[Data entries]
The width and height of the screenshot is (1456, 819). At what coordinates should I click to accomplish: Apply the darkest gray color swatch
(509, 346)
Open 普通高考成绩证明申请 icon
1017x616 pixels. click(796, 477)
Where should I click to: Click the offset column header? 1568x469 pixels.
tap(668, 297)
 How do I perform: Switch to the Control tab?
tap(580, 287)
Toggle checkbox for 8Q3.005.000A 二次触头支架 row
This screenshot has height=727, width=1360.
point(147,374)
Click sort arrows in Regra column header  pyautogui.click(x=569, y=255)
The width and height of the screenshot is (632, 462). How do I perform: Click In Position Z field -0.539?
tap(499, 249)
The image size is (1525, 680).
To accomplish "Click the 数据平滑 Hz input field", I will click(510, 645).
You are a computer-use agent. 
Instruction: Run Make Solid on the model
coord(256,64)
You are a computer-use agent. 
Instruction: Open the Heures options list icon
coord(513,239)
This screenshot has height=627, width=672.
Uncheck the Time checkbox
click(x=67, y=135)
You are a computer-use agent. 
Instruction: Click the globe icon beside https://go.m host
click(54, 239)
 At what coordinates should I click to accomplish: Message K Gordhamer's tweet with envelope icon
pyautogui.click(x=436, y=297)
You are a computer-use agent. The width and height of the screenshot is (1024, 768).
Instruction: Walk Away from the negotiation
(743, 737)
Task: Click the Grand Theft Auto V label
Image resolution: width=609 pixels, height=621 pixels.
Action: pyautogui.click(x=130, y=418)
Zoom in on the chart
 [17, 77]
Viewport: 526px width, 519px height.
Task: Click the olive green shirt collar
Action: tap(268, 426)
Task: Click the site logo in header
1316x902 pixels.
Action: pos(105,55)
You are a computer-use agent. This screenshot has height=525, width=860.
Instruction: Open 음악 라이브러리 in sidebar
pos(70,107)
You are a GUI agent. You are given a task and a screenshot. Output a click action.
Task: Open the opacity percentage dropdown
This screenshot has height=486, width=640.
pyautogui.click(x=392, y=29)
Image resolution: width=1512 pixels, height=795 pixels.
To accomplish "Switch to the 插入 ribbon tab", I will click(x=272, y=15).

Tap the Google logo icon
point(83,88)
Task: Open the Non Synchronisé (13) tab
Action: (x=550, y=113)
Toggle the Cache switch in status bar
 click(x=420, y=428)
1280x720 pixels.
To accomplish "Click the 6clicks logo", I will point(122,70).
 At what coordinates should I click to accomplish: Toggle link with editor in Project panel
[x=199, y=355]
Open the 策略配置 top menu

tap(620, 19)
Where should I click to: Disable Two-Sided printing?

Exercise requirements ::
Restate the records word for word, leaving nothing out.

Answer to the problem ::
The width and height of the screenshot is (1456, 819). At what coordinates should I click to accomplish: Apply the darkest gray color swatch
(509, 346)
Open 普通高考成绩证明申请 icon
1017x616 pixels. click(796, 477)
Where should I click to: Click the offset column header? 1568x469 pixels.
tap(668, 297)
 How do I perform: Switch to the Control tab?
tap(580, 287)
Toggle checkbox for 8Q3.005.000A 二次触头支架 row
This screenshot has height=727, width=1360.
point(147,374)
Click sort arrows in Regra column header  pyautogui.click(x=569, y=255)
The width and height of the screenshot is (632, 462). How do I perform: Click In Position Z field -0.539?
tap(499, 249)
The image size is (1525, 680).
To accomplish "Click the 数据平滑 Hz input field", I will click(510, 645).
You are a computer-use agent. 
Instruction: Run Make Solid on the model
coord(256,64)
You are a computer-use agent. 
Instruction: Open the Heures options list icon
coord(513,239)
This screenshot has height=627, width=672.
Uncheck the Time checkbox
click(x=67, y=135)
You are a computer-use agent. 
Instruction: Click the globe icon beside https://go.m host
click(54, 239)
 At what coordinates should I click to accomplish: Message K Gordhamer's tweet with envelope icon
pyautogui.click(x=436, y=297)
You are a computer-use agent. The width and height of the screenshot is (1024, 768).
Instruction: Walk Away from the negotiation
(743, 737)
Task: Click the Grand Theft Auto V label
Image resolution: width=609 pixels, height=621 pixels.
Action: pyautogui.click(x=130, y=418)
Zoom in on the chart
 [17, 77]
Viewport: 526px width, 519px height.
Task: Click the olive green shirt collar
Action: tap(268, 426)
Task: Click the site logo in header
1316x902 pixels.
Action: pos(105,55)
You are a computer-use agent. This screenshot has height=525, width=860.
Instruction: Open 음악 라이브러리 in sidebar
pos(70,107)
You are a GUI agent. You are given a task and a screenshot. Output a click action.
Task: Open the opacity percentage dropdown
This screenshot has height=486, width=640.
pyautogui.click(x=392, y=29)
Image resolution: width=1512 pixels, height=795 pixels.
To accomplish "Switch to the 插入 ribbon tab", I will click(x=272, y=15).

Tap the Google logo icon
point(83,88)
Task: Open the Non Synchronisé (13) tab
Action: (x=550, y=113)
Toggle the Cache switch in status bar
 click(x=420, y=428)
1280x720 pixels.
To accomplish "Click the 6clicks logo", I will point(122,70).
 At what coordinates should I click to accomplish: Toggle link with editor in Project panel
[x=199, y=355]
Open the 策略配置 top menu

tap(620, 19)
Where should I click to: Disable Two-Sided printing?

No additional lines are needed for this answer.